** YOUR TASK **
For the material that follows, work out how many lines hold the word "agent" and answer only with the number.

[[ AVAILABLE DATA, beginning ]]

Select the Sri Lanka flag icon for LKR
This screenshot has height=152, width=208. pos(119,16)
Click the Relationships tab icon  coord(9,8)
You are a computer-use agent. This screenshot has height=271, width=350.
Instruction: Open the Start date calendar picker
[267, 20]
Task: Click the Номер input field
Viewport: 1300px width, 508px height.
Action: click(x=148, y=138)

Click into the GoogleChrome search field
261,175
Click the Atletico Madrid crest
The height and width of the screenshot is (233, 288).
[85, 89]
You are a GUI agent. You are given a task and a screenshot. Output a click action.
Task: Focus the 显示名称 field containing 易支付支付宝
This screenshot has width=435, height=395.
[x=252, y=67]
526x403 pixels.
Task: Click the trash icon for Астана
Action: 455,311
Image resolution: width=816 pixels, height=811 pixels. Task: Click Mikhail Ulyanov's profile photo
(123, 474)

[[ AVAILABLE DATA, end ]]

** WRITTEN SOLUTION **
2